WHAT YOU ARE ASKED TO DO: Reproduce word for word the lines of the listing from the first one through the one with "Cultura (775, 124)", omitting every picture.

═══ DATASET RECORDS

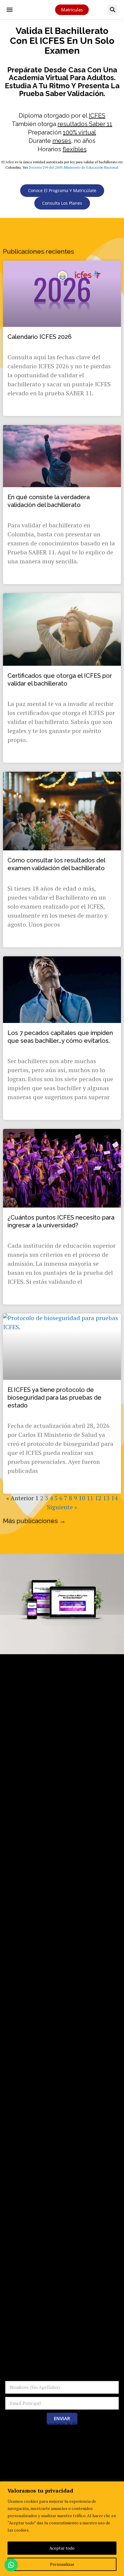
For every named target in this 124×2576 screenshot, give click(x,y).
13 (106, 1498)
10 (82, 1498)
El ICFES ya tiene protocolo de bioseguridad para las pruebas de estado (54, 1397)
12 (98, 1498)
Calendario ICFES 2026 (40, 336)
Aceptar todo (62, 2548)
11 (90, 1498)
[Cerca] (117, 2486)
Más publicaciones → (34, 1521)
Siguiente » (62, 1507)
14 (114, 1498)
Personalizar (62, 2564)
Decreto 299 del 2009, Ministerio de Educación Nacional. (74, 167)
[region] (62, 2528)
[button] (9, 9)
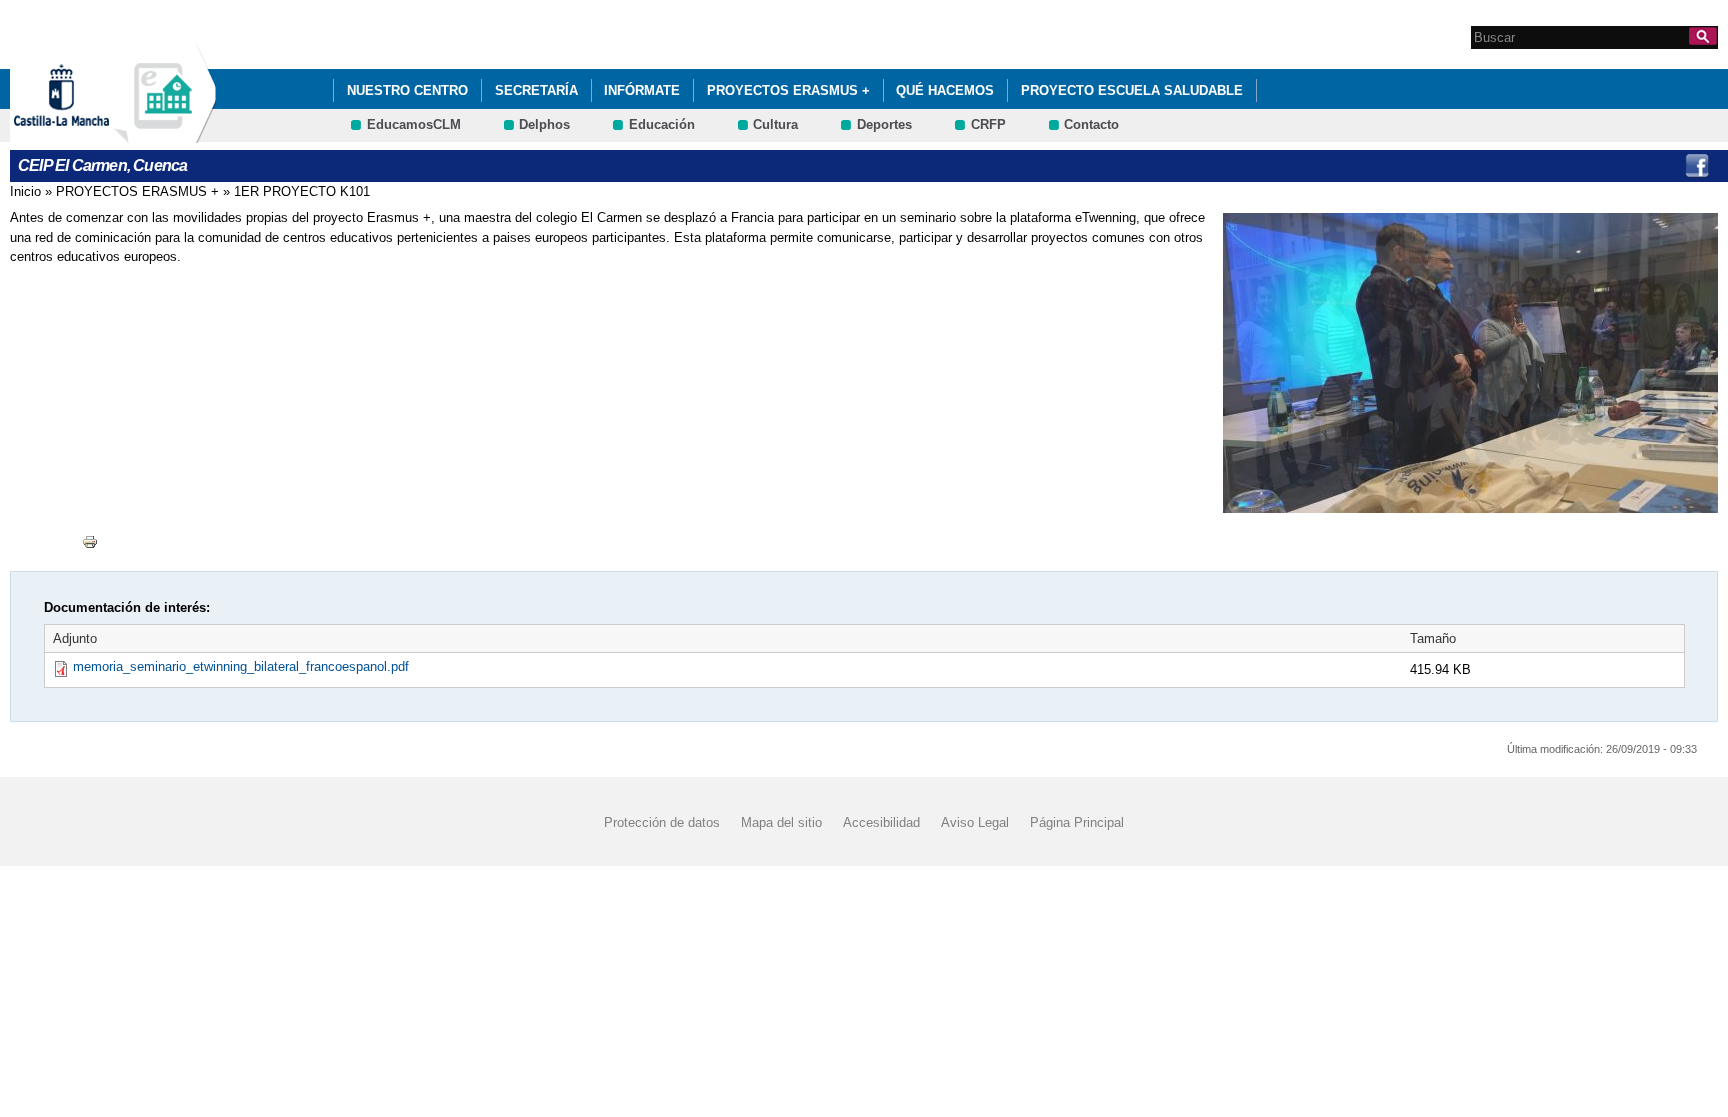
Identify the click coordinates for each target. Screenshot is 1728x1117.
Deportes (884, 124)
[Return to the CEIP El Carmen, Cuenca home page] (165, 133)
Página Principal (1077, 821)
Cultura (775, 124)
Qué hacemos (945, 90)
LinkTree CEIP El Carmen (1656, 166)
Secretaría (536, 90)
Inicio (25, 191)
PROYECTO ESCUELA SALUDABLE (1132, 90)
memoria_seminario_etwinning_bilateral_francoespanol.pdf (241, 666)
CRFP (988, 124)
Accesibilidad (881, 821)
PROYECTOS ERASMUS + (788, 90)
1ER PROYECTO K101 (302, 191)
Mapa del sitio (781, 821)
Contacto (1091, 124)
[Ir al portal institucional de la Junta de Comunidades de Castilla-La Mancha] (86, 133)
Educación (662, 124)
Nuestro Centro (407, 90)
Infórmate (642, 90)
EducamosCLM (414, 124)
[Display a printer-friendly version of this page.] (90, 540)
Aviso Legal (975, 821)
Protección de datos (662, 821)
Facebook (1697, 166)
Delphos (544, 124)
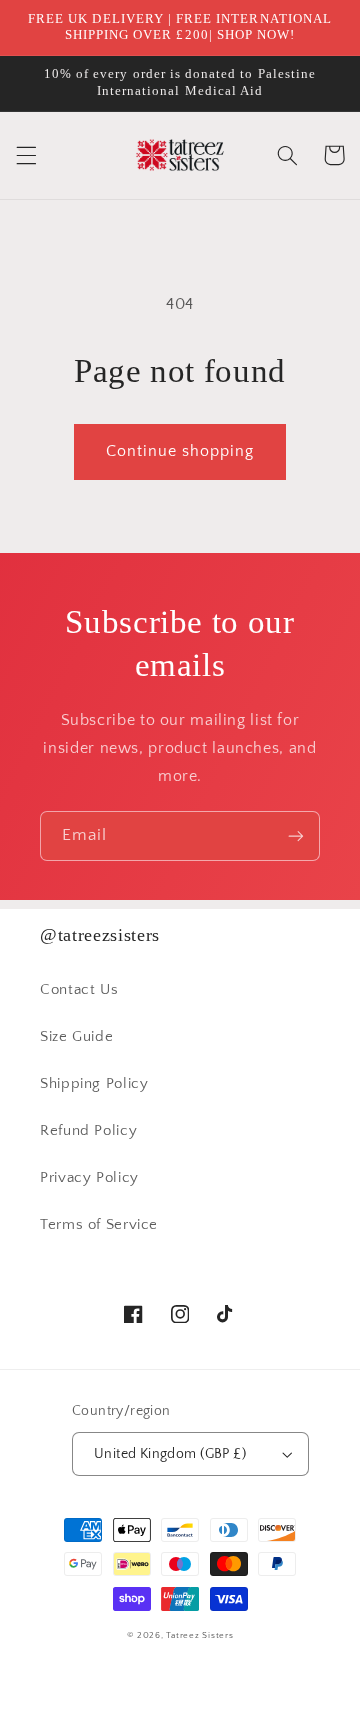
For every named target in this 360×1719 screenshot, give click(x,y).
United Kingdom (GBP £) (170, 1454)
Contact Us (79, 990)
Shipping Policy (94, 1084)
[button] (26, 155)
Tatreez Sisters (199, 1635)
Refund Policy (88, 1131)
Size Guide (76, 1037)
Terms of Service (99, 1225)
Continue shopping (180, 451)
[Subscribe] (296, 835)
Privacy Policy (89, 1178)
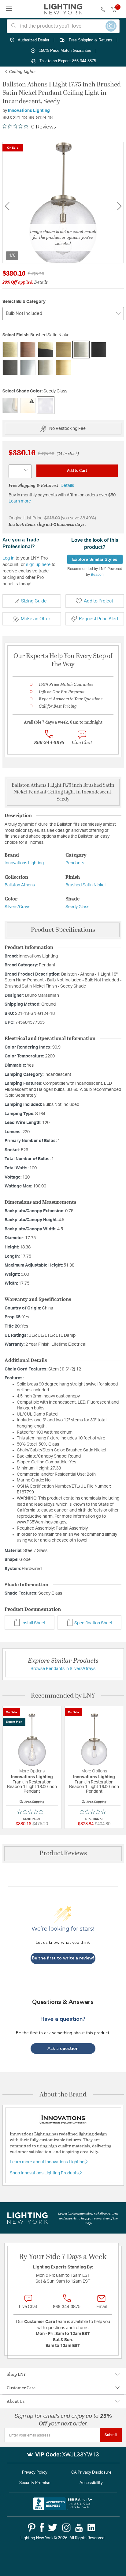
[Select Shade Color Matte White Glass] (27, 405)
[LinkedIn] (91, 2527)
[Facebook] (42, 2527)
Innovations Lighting (29, 111)
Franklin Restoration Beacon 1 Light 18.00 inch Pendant (32, 1787)
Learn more (20, 501)
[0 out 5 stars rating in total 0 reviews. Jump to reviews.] (31, 1811)
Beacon (97, 574)
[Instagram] (66, 2527)
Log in (8, 557)
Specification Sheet (93, 1623)
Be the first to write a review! (63, 1958)
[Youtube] (79, 2527)
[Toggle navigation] (9, 9)
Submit (111, 2435)
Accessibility (91, 2483)
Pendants (74, 863)
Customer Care (21, 2387)
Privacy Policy (34, 2473)
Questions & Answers (63, 2002)
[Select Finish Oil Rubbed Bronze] (10, 367)
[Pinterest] (32, 2527)
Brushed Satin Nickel (85, 885)
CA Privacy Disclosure (91, 2473)
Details (41, 282)
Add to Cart (77, 470)
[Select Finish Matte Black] (98, 349)
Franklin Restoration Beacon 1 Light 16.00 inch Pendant (94, 1787)
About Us (15, 2401)
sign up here (38, 564)
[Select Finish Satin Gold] (63, 367)
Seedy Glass (77, 907)
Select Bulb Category (24, 302)
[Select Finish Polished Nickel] (45, 367)
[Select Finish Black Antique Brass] (45, 349)
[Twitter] (52, 2527)
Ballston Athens (20, 885)
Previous (7, 206)
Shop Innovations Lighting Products (45, 2173)
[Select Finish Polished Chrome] (27, 367)
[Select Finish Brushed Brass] (63, 349)
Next (119, 206)
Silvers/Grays (17, 907)
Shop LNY (16, 2374)
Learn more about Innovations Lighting (47, 2162)
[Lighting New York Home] (63, 9)
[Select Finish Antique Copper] (27, 349)
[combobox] (63, 26)
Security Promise (34, 2483)
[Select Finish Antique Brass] (10, 349)
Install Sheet (33, 1623)
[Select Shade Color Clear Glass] (10, 405)
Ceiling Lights (21, 71)
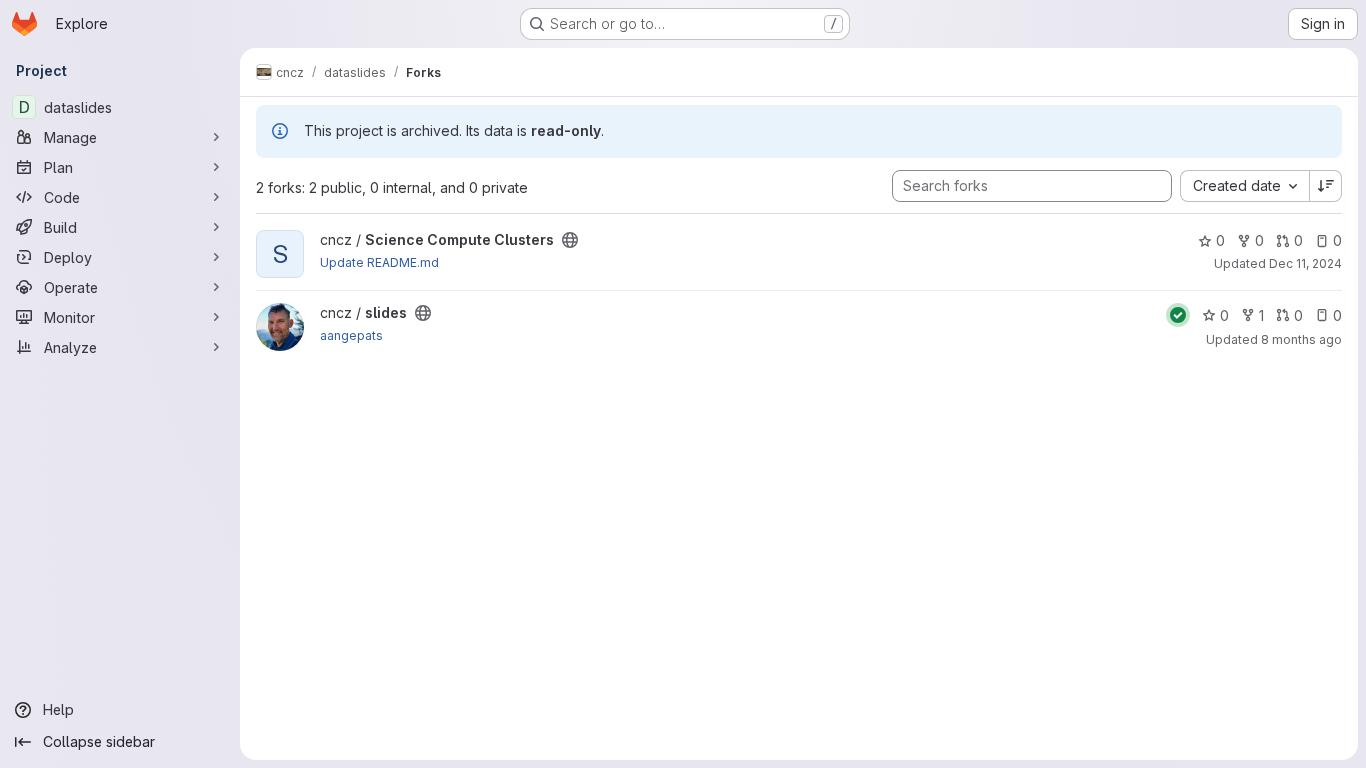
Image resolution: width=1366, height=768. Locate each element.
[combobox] (1244, 186)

══════

YOUR SOLUTION:
For every named target in this 124×2576 screenshot, give click(x,y).
13 (106, 1498)
10 (82, 1498)
El ICFES ya tiene protocolo de bioseguridad para las pruebas de estado (54, 1397)
12 (98, 1498)
Calendario ICFES 2026 (40, 336)
Aceptar todo (62, 2548)
11 (90, 1498)
[Cerca] (117, 2486)
Más publicaciones → (34, 1521)
Siguiente » (62, 1507)
14 (114, 1498)
Personalizar (62, 2564)
Decreto 299 del 2009, Ministerio de Educación Nacional. (74, 167)
[region] (62, 2528)
[button] (9, 9)
Identify the click coordinates for each target. Screenshot is 1728x1117.
Deportes (884, 124)
[Return to the CEIP El Carmen, Cuenca home page] (165, 133)
Página Principal (1077, 821)
Cultura (775, 124)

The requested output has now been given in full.